Three short screening questionnaires that do not require specialized training to administer have been shown to be comparable in identifying female adolescents at risk of developing psychosis, according to a study published in Schizophrenia Research.
The Yale PRIME Screen–Revised, the Youth Psychosis at-Risk Questionnaire–Brief (YPARQ-B), and the Prodromal Questionnaire–Brief (PQ-B) each adequately provided a useful assessment for Attenuated Psychosis Syndrome (APS), when compared with the Structured Interview for Prodromal Risk Syndromes (SIPS).
Although past research has shown that the short screening tools were comparable to one another, "no study to date has examined the relations between several simultaneously administered screening measures and interview-based APS status in an effort to determine which measure relates most strongly to a ‘gold-standard,’ " reported Emily Kline and her associates at the University of Maryland in Baltimore (Schizophr. Res. 2012:141;72-7 [doi:10.1016/j.schres.2012.07.022]).

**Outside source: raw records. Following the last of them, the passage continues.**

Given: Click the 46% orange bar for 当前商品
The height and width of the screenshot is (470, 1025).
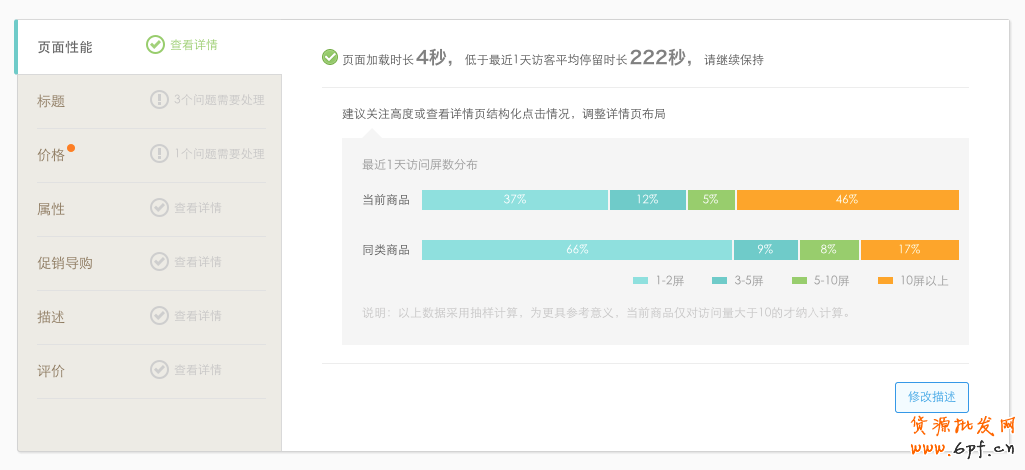Looking at the screenshot, I should pyautogui.click(x=847, y=200).
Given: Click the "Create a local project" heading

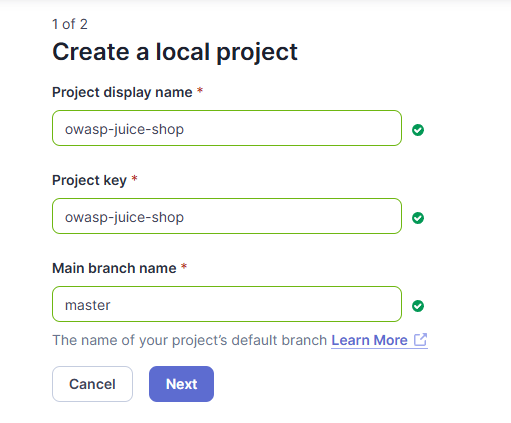Looking at the screenshot, I should pyautogui.click(x=175, y=52).
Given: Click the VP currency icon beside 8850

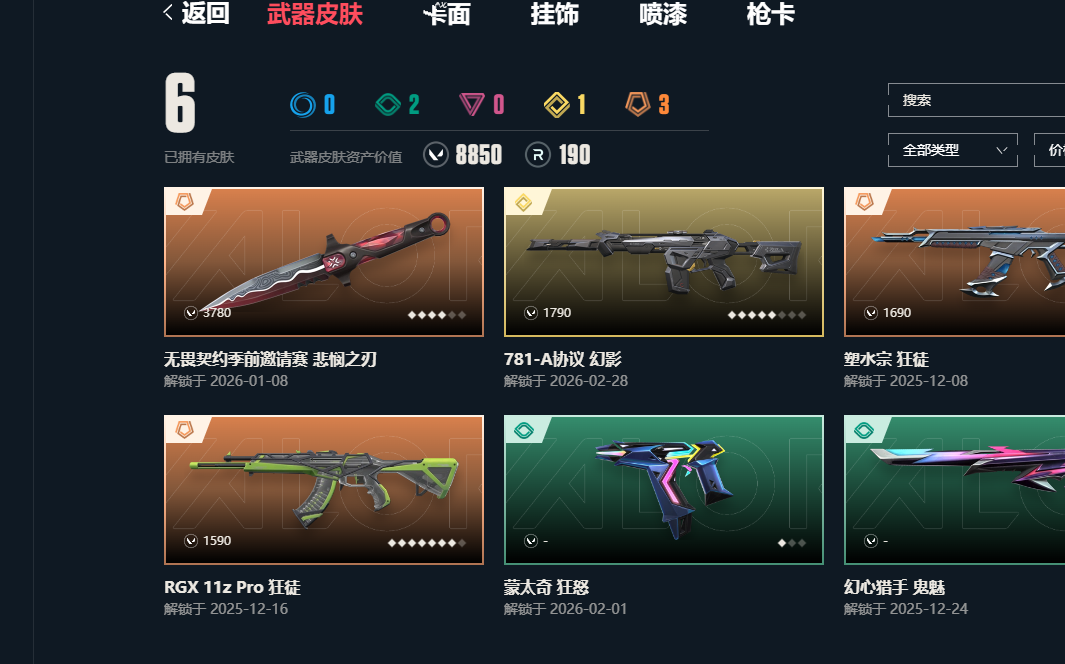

Having brief questionnaires to reliably screen for APS offers broader and more affordable screening options since SIPS requires more time and a trained practitioner to administer.
The researchers recruited 49 study participants (76% of whom were female) aged 12-22 years from community clinics and a psychiatric inpatient treatment unit and through advertisements. All participants were currently receiving mental health services and had a mean age of 16.72 years. The ethnically diverse group included black (43%), white (39%), Asian (2%), Native American (2%), and multiracial (12%) patients. A total of 2% did not report race, and 8% identified as Hispanic, reported Ms. Kline and her associates.
The participants filled out each of the three short screens before being interviewed by a trained health professional using SIPS. The screens were provided to participants in alternating order (Latin square design) to reduce the likelihood of bias from the order in which the screens were completed.
The results of the screenings were then analyzed against the diagnoses found from the SIPS to determine concurrence, with normality, outliers, and possible ordering effects taken into account. SIPS can lead to four diagnoses (present psychosis, psychosis risk syndromes, schizotypal personality disorder, and no evidence of psychosis/risk) and has previously accurately predicted psychoses within 2.5 years for 35% of those meeting psychosis risk syndrome criteria.
The authors reported that all three short screens provided valuable, reliable results related to psychosis risk. "Through analyses intended to parse the relative merits of the three measures, no single tool emerged as a clear front-runner," the authors reported. "The choice of which among the three instruments to use will likely depend on the assessors’ goals."
They noted that PRIME Screen was the easiest and quickest to administer and score, but the longer time required for the YPARQ-B paid off with the highest level of accuracy. PRIME Screen had 61% accuracy while YPARQ-B’s accuracy was 71% and PQ-B’s was 55%.
The authors noted that the findings may not be generalizable since the participants were young and predominantly female. The small sample size also may have led to underpowered test results; more than 200 participants would be required to detect clinically significant differences between the correlations, they reported.
The study was funded partly by a Research Seed Funding Initiative grant from the University of Maryland, Baltimore County, and by the University of Maryland division of child and adolescent psychiatry. The authors reported no disclosures.